You can see how the algorithms learn how to play the game and find newer, better paths throughout the level. One of the things that’s always struck me about the computer’s decision skills is how early it learned that spin jumps provide more benefit than regular jumps for a given input. You can see the point in the video when this is figured out by the system, whereafter all jumps become spinning for maximum effect.

Machine learning appears to be insightful and amazing. But the weakness of machine learning is be exemplified by Deep Thought from The Hitchhiker’s Guide to the Galaxy. Deep Thought was created to find the answer to the ultimate question of life, the universe, and everything. It was programmed with an enormous dataset – literally every piece of knowledge in the known universe. After seven million years, it finally produces The Answer (42, if you’re curious). Which leads to the plot of the book and other hijinks.

Machine learning is capable of great leaps of logic, but it operates on a fundamental truth: all inputs are a bounded data set. Whether you are performing a simple test on a small data set or combing all the information in the universe for answers you are still operating on finite information. Machine learning can do things very fast and find pieces of data that are not immediately obvious. But it can’t operate outside the bounds of the data set without additional input. Even the largest analytics clusters won’t produce additional output without more data being ingested.

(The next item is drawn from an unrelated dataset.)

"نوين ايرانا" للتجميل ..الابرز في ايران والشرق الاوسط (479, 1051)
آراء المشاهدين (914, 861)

Machine learning is capable of doing amazing things. But it won’t ever create new information outside of what it is operating on.

The Question

Artificial Intelligence (AI), on the other hand, is more like the question in The Hitchhiker’s Guide. Deep Thought admonishes the users of the system that rather than looking for the answer to Life, The Universe, and Everything, they should have been looking for The Question instead. That involves creating a completely different computer to find the Question that matches the Answer that Deep Thought has already provided.

AI can provide insight above and beyond a given data set input. It can provide context where none exists. It can make leaps of logic similarly to those that humans are capable of doing. AI doesn’t simply stop when it faces an incomplete data set. Even though we are seeing AI in infancy today, the most advanced systems are capable of “filling in the blanks” to cover missing information. As the algorithms learn more and more how to extrapolate they’ll become better at making incomplete decisions.

The reason why computers are so good at making quick decisions is because they don’t operate outside the bounds of the possible. If the entire universe for a decision is a data set, they won’t try to look around that. That ability to look beyond and try to create new data where none exists is the hallmark of intelligence. Using tools to create is a uniquely biologic function. Computers can create subsets of data with tools but they can’t do a complete transformation.

AI is pushing those boundaries. Given enough time and the proper input, AI can make the leaps outside of bounds to come up with new ideas. Today it’s all about context. Tomorrow may find AI providing true creativity. AI will eventually pass a Turing Test because it can look outside the script and provide the pseudorandom type of conversation that people are capable of.


Tom’s Take

Computers are smart. They think faster than we do. They can do math better than we can. They can produce results in a fraction of the time at a scale that boggles the mind. But machine learning is still working from a known set. No matter how much work we pour into that aspect of things, we are still going to hit a limit of the ability of the system to break out of it’s bounds.

True AI will behave like we do. It will look for answers when their are none. It will imagine when confronted with the impossible. It will learn from mistakes and create solutions to them. That’s the power of intelligence versus learning. Even the most power computer in the universe couldn’t break out of its programming. It needed something more to question the answers it created. Just like us, it needed to sit back and let its mind wander.